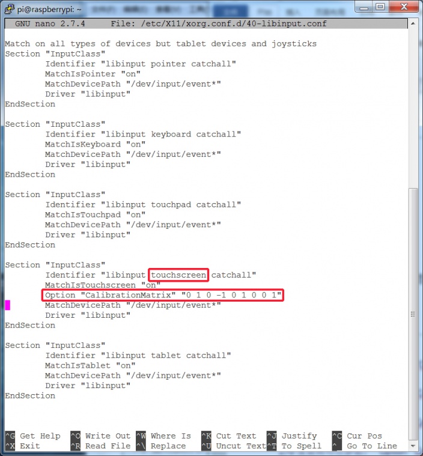The image size is (423, 456).
Task: Choose the ^K Cut Text shortcut
Action: point(229,436)
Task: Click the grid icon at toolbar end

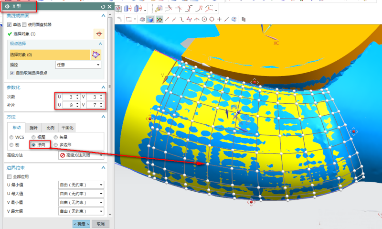Action: point(243,19)
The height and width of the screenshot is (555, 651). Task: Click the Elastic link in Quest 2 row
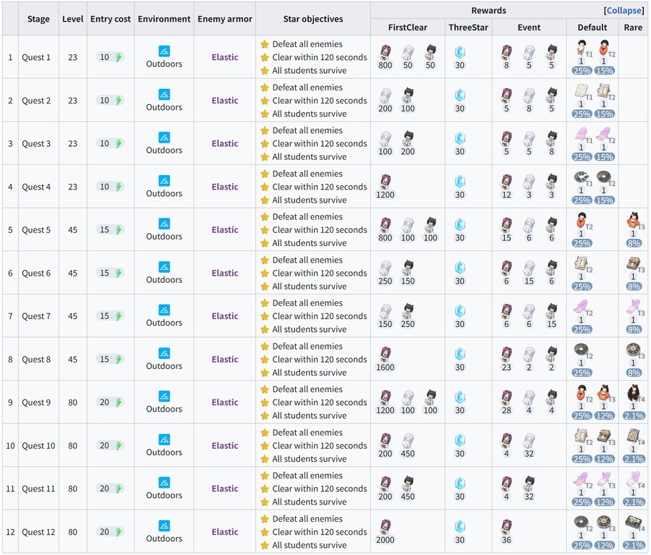click(224, 101)
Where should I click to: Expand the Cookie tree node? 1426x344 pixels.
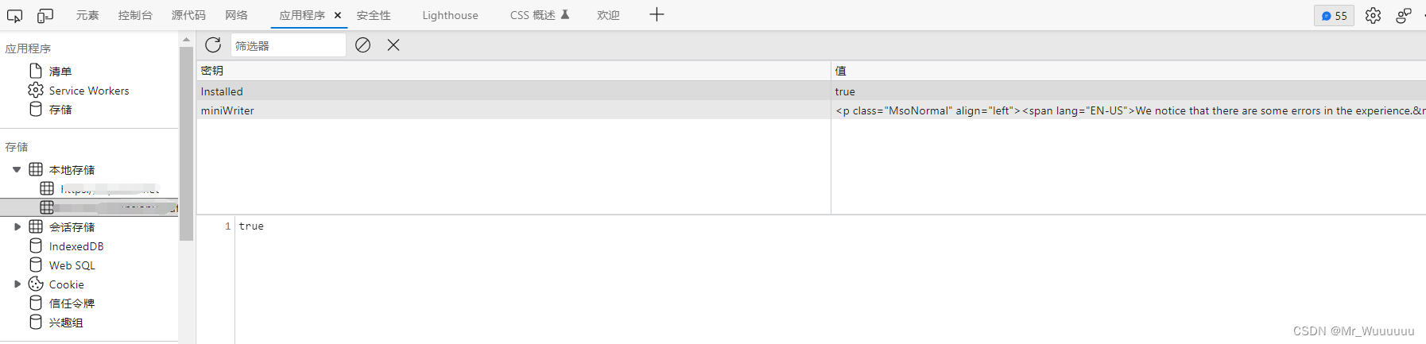click(17, 284)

━━━━━━━━━━━━━━━━━━━━━━━━━━━━━━

● PROBLEM TO WORK ON
Leaving out the pictures, print exactly and only the lines from the one containing "Where should I" through the last line of the records.

● RESULT OF THIS EXERCISE
Where should I click to: Expand the Cookie tree node? 1426x344 pixels.
click(17, 284)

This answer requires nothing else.